3. Sends each song record to the LLM and collects the generated questions as JSON.
4. Aggregates all questions into a list, associating each question with its song’s id.
5. Saves the results as a CSV file (ground-truth-retrieval.csv) for use as evaluation data in retrieval tasks.


In [21]:
import pandas as pd

In [22]:
from openai import OpenAI

client = OpenAI()

In [39]:
# Read the local dataset
df = pd.read_csv('../data/music-theory-dataset-100.csv')
documents = df.to_dict(orient='records')

In [40]:
# Build the prompt template
prompt_template = """
You emulate a user of our music theory assistant application.
Generate 5 questions this user might ask based on a provided song title.
Make the questions specific to this title.
The record should contain the answer to the questions, and the questions should
be complete and not too short. Use as few words as possible from the record. 

The record:

title: {title}
artist: {artist}
genre: {genre}
key: {key}
tempo_bpm: {tempo_bpm}
time_signature: {time_signature}
chord_progression: {chord_progression}
roman_numerals: {roman_numerals}
cadence: {cadence}
theory_notes: {theory_notes}

Provide the output in parsable JSON without using code blocks:

{{"questions": ["question1", "question2", ..., "question5"]}}
""".strip()

In [25]:
prompt = prompt_template.format(**documents[0])

In [26]:
def llm(prompt):
    response = client.chat.completions.create(
        model='gpt-4o-mini',
        messages=[{"role": "user", "content": prompt}]
    )
    
    return response.choices[0].message.content

In [27]:
questions = llm(prompt)

In [28]:
import json

In [29]:
json.loads(questions)

{'questions': ["What is the key of the song 'Let It Be'?",
  "Can you tell me the chord progression used in 'Let It Be'?",
  "What is the time signature of 'Let It Be'?",
  "What type of cadence is found at the end of 'Let It Be'?",
  "What is the tempo of the song 'Let It Be' in BPM?"]}

In [30]:
def generate_questions(doc):
    prompt = prompt_template.format(**doc)

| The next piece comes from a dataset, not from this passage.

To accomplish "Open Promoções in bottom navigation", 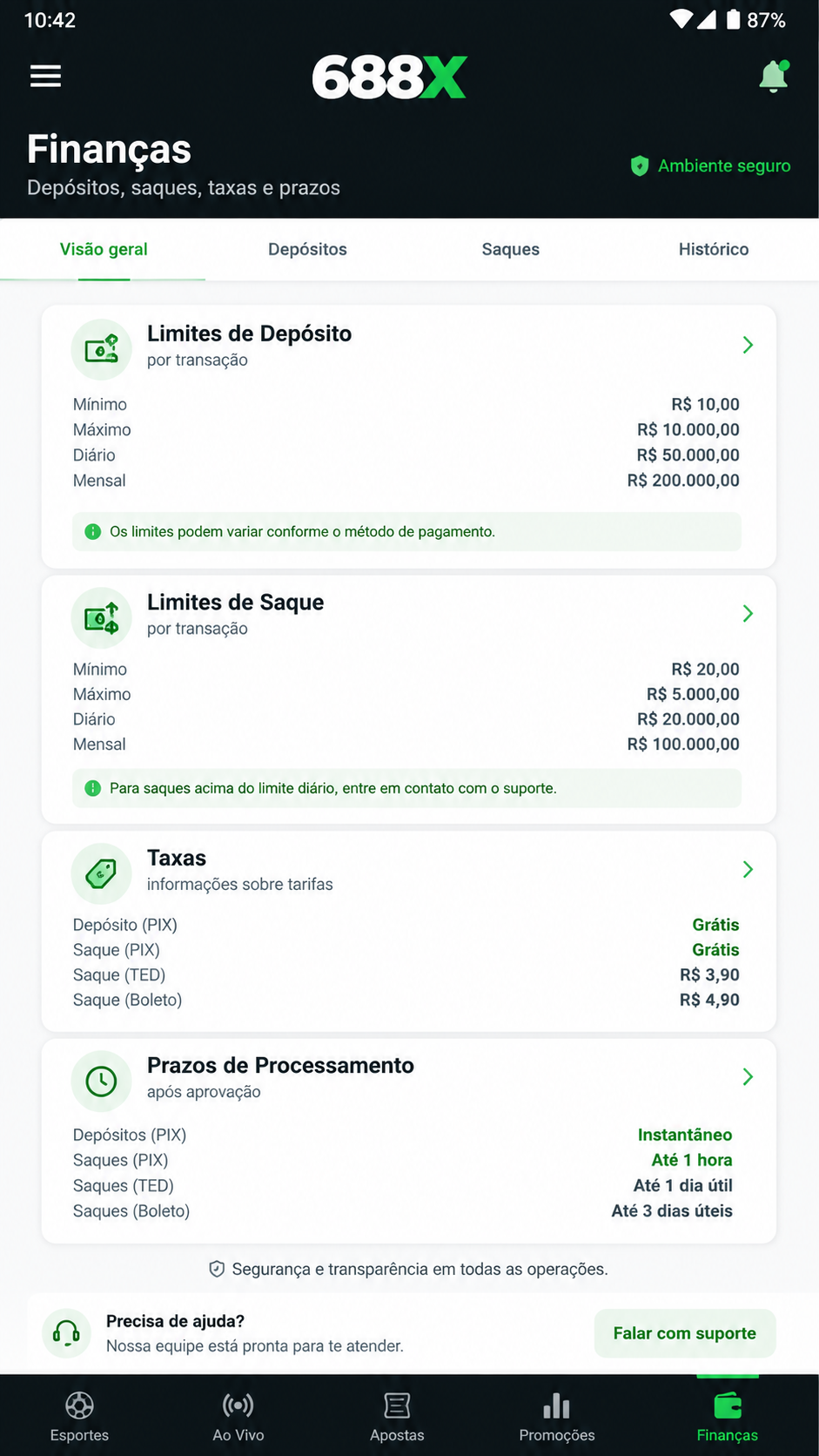I will [557, 1416].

    response = client.chat.completions.create(
        model='gpt-4o-mini',
        messages=[{"role": "user", "content": prompt}]
    )

    json_response = response.choices[0].message.content
    return json_response

In [31]:
from tqdm.auto import tqdm

In [32]:
results = {}

In [33]:
for doc in tqdm(documents): 
    doc_id = doc['id']
    if doc_id in results:
        continue

    questions_raw = generate_questions(doc)
    questions = json.loads(questions_raw)
    results[doc_id] = questions['questions']

  0%|          | 0/100 [00:00<?, ?it/s]

In [34]:
final_results = []

for doc_id, questions in results.items():
    for q in questions:
        final_results.append((doc_id, q))

In [35]:
final_results[0]

(0, "What is the key of the song 'Let It Be' by The Beatles?")

In [36]:
df_results = pd.DataFrame(final_results, columns=['id', 'question'])

In [37]:
df_results.to_csv('../data/ground-truth-retrieval.csv', index=False)

In [38]:
!head ../data/ground-truth-retrieval.csv

id,question
0,What is the key of the song 'Let It Be' by The Beatles?
0,Can you provide the chord progression for 'Let It Be'?
0,What is the tempo in beats per minute for 'Let It Be'?
0,Which cadence is used at the end of 'Let It Be'?
0,What is the time signature of 'Let It Be'?
1,What is the key of the song 'Hotel California'?
1,Can you list the chord progression used in 'Hotel California'?
1,What is the time signature for 'Hotel California'?
1,What kind of cadence does 'Hotel California' have?